US to keep Iranian hostages

In a move likely to irritate Tehran, the government has decided not to release five Iranians captured in Iraq, a newspaper reported on Friday.

The Washington Post said that after intense internal debate, the Bush administration had decided to keep the Iranians in custody and make them go through a periodic six-month review process used for the other 250 foreign detainees held in Iraq. The next review is not expected until July.

Washington says the five, seized in a January 11 raid by US forces in the Kurdish city of Arbil, are linked with Iranian Revolutionary Guard networks involved in providing explosive devices used to attack US troops in Iraq. Iran says they are diplomats and has demanded their release.

Hindustan Times, 14/4/07

The most secure place in Iraq?

Baghdad's Green Zone - officially the International Zone - is a heavily fortified area of closed-off streets in central Baghdad where most Iraqi government offices and the US embassy are located.

This area of about 10 square kilometres is supposed to be the most secure place in the country.
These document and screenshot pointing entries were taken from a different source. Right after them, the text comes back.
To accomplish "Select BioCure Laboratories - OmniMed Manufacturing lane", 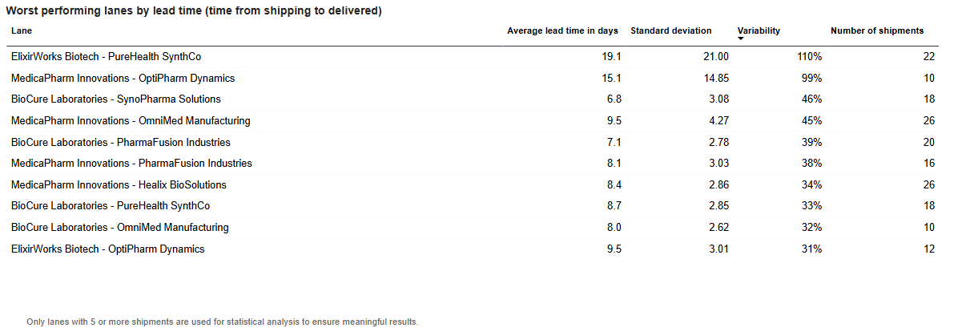I will pos(120,228).
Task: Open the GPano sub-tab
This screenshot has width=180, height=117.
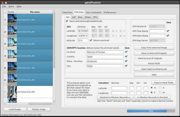Action: click(88, 17)
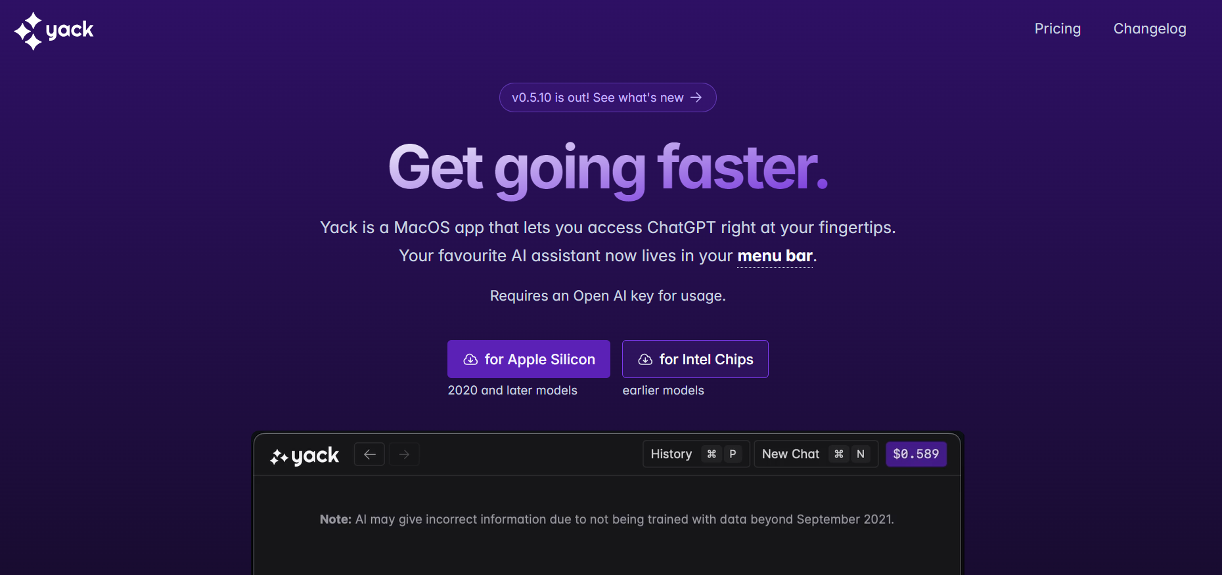Click the N shortcut key beside New Chat

(860, 454)
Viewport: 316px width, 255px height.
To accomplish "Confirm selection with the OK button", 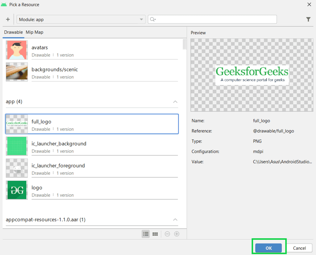I will click(268, 248).
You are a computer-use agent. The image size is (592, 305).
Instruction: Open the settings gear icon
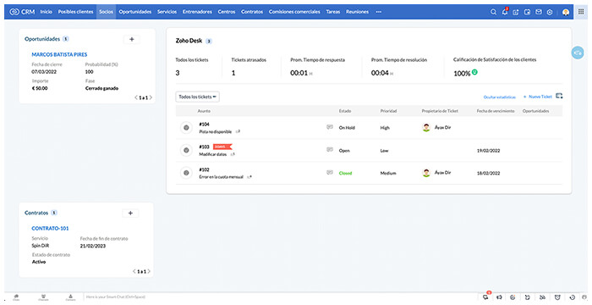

Its land-based perimeter is surrounded by concrete blast walls - designed to stop suicide bombers penetrating the nerve centres of official power. The River Tigris acts as a natural defensive barrier along its remaining circumference.

Iraq's parliament - in the old Islamic Conference centre built by Saddam Hussein - is an island of its own within the Green Zone, and to reach it visitors must negotiate concentric rings of armed checkpoints that start from the zone's outer borders.

The numerous armed posts - with their coils of razor wire and chain link fencing - have led to the area often being referred to as the "ultimate gated community". But the suicide attack on the parliament building has shattered this image.

BBC News, 13/4/07

53rd British soldier killed in Afghanistan

A British soldier has been killed during a routine patrol in the Helmand Province in southern Afghanistan, the Ministry of Defence has said. The soldier, from the 1st Battalion, Royal Anglian Regiment was seriously injured by small arms fire during fighting with Taliban forces.

The unnamed soldier is the 53rd to have been killed since the start of operations in November 2001.